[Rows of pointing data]
☆ ☆ ☆ ☆ ☆
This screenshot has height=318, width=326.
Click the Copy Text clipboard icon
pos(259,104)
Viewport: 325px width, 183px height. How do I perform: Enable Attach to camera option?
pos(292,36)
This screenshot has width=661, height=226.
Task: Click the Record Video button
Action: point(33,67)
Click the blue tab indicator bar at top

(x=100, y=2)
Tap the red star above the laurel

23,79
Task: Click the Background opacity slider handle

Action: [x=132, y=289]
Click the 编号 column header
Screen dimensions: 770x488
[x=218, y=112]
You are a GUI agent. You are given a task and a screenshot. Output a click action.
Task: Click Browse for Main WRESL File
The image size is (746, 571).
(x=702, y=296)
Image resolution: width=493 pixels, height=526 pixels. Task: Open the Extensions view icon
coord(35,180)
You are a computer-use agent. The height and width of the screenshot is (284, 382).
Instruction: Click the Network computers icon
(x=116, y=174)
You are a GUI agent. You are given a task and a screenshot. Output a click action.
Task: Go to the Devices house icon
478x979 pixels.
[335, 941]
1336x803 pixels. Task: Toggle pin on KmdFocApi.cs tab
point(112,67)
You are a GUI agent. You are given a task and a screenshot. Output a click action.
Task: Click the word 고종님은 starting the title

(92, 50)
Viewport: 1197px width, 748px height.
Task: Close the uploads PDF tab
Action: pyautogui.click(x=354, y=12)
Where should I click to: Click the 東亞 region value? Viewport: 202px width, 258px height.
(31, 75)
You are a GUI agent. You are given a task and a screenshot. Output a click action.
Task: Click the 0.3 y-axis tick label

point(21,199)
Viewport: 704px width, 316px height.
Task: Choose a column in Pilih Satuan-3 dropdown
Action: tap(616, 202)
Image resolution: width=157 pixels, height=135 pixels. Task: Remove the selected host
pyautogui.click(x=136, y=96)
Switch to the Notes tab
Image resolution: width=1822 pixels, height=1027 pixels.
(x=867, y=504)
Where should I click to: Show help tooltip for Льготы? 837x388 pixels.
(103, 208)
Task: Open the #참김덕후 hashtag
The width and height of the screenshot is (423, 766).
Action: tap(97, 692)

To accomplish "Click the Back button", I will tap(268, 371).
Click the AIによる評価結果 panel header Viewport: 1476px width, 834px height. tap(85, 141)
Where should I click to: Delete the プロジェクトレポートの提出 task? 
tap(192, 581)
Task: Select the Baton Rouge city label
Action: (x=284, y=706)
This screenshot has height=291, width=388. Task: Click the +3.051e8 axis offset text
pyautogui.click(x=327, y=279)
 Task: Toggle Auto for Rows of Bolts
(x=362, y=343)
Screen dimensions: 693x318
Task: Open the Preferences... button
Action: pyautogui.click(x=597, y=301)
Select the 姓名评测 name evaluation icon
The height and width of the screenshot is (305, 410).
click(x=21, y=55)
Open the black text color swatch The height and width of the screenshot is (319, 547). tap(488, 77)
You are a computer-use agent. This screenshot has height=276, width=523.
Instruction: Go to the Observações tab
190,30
☆ ☆ ☆ ☆ ☆
- [Set exercise]
Please pick out every line in the material above that contains the string "This", and copy each of those lines in full. Case counts.

- [Solution]
This screenshot has height=318, width=326.
This screenshot has width=661, height=226.
This screenshot has height=291, width=388. Task: Click the +3.051e8 axis offset text
You are a computer-use agent. This screenshot has height=276, width=523.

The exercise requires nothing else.